I wouldn’t have it any other way.
A Fold Apart follows two unnamed protagonists, a teacher and an architect, as they navigate the tricky waters of trying to keep their relationship intact despite their careers sending them down very different paths. The architect gets a once-in-a-lifetime opportunity to design a major city landmark, but it means moving to the other side of the world for a year—right at a time when the teacher is really finding their place and connecting with the children they teach. So they couple decides to do the long-distance thing, rather than expecting one person to sacrifice their dreams for the other—after all, it’s only a year, right? Their love is strong enough to weather that.

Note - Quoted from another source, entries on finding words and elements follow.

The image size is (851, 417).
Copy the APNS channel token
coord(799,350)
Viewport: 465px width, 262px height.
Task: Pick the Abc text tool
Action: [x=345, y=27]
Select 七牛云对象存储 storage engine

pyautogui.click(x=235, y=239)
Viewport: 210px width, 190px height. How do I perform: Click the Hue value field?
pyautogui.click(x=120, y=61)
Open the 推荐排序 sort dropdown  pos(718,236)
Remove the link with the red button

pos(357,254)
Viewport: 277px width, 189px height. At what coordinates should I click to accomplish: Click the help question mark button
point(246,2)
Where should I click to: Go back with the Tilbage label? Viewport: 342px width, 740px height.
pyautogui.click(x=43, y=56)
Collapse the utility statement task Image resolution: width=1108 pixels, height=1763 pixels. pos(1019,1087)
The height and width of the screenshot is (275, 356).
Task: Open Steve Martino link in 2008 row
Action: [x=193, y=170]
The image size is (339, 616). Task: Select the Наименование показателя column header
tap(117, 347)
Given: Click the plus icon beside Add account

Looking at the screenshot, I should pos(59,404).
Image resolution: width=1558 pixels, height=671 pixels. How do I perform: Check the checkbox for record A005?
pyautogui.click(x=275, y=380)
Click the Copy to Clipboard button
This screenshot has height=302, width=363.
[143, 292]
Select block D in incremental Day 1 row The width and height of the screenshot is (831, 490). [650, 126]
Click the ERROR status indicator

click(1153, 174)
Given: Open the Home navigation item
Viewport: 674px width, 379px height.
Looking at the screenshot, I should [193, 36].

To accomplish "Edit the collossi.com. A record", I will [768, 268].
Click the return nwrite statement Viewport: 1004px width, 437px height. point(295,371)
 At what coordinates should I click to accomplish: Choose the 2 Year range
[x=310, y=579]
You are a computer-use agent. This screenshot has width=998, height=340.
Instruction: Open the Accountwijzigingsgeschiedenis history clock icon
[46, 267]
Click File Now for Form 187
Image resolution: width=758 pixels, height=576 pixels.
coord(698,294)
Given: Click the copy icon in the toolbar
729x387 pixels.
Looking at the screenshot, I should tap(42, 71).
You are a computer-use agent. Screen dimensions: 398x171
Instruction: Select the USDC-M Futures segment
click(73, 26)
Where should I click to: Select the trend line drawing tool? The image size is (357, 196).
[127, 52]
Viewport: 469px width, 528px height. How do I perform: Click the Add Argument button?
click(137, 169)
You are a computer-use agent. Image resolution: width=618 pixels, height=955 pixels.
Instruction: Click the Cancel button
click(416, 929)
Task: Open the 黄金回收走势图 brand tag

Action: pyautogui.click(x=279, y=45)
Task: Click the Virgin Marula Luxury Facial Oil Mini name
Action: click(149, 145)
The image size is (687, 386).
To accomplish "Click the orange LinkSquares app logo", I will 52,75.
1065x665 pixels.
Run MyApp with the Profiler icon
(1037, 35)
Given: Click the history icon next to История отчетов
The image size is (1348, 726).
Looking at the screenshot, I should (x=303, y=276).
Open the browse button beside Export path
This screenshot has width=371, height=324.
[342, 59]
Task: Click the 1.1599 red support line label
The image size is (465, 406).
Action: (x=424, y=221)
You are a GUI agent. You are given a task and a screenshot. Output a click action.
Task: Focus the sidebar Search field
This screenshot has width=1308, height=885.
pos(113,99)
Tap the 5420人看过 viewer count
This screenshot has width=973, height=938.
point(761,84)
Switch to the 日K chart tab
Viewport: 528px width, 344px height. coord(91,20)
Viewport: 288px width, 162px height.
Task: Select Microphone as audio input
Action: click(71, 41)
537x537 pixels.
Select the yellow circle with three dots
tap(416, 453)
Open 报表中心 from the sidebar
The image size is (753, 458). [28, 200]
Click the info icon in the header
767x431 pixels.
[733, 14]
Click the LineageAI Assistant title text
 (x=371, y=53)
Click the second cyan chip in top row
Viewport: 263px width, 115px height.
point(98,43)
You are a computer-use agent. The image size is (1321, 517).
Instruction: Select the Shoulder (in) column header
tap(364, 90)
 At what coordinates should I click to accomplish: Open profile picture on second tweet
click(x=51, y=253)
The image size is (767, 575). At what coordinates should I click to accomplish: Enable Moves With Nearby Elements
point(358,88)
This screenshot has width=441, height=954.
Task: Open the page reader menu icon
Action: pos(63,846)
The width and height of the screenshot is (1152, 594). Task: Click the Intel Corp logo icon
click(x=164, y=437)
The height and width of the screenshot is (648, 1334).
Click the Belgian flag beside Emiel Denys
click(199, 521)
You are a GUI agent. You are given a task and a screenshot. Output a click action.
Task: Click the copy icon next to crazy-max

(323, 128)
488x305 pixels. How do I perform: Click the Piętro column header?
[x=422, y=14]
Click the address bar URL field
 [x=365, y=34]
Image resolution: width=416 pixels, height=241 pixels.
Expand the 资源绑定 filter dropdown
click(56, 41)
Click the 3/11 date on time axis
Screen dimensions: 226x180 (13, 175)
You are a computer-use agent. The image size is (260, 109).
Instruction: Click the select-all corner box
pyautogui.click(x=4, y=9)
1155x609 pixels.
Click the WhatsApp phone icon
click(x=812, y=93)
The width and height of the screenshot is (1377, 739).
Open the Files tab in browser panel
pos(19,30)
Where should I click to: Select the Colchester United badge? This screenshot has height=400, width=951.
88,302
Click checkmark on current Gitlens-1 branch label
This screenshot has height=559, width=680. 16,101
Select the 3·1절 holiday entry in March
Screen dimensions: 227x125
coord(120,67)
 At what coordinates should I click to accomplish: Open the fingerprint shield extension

But it doesn’t take long for the loneliness and isolation to set in, and for misunderstanding and resentment to grow from those seeds. “Did you really want me to not take the job in the first place?”; “Are you expecting me to drop everything and move out there now?”; “I don’t want to have to give up on my dreams”—thoughts unvoiced, but still there, festering, unable to be properly dispelled because the same distance that gave rise to them in the first place makes proper communication that much more difficult. And of course, as time marches along, the questions get more dire: “If neither of us are happy anymore, why are we still doing this?”
No matter how much people love one another, being apart—even for a relatively short time, in the scheme of a life together—inevitably puts strain on the relationship. If anything, the stronger the love to begin with, the greater the difficulties that arise from being apart, because the loneliness is that much more pronounced. But by being honest and communicating properly, those trials can be overcome.
That is, fundamentally, what A Fold Apart is about. Through text messages and the occasional moment of choosing how to respond, we see the love at the heart of this relationship. But then a misinterpreted comment, coupled the pain of being apart, will send one of the lovers down a rabbit-hole of doubt and anger.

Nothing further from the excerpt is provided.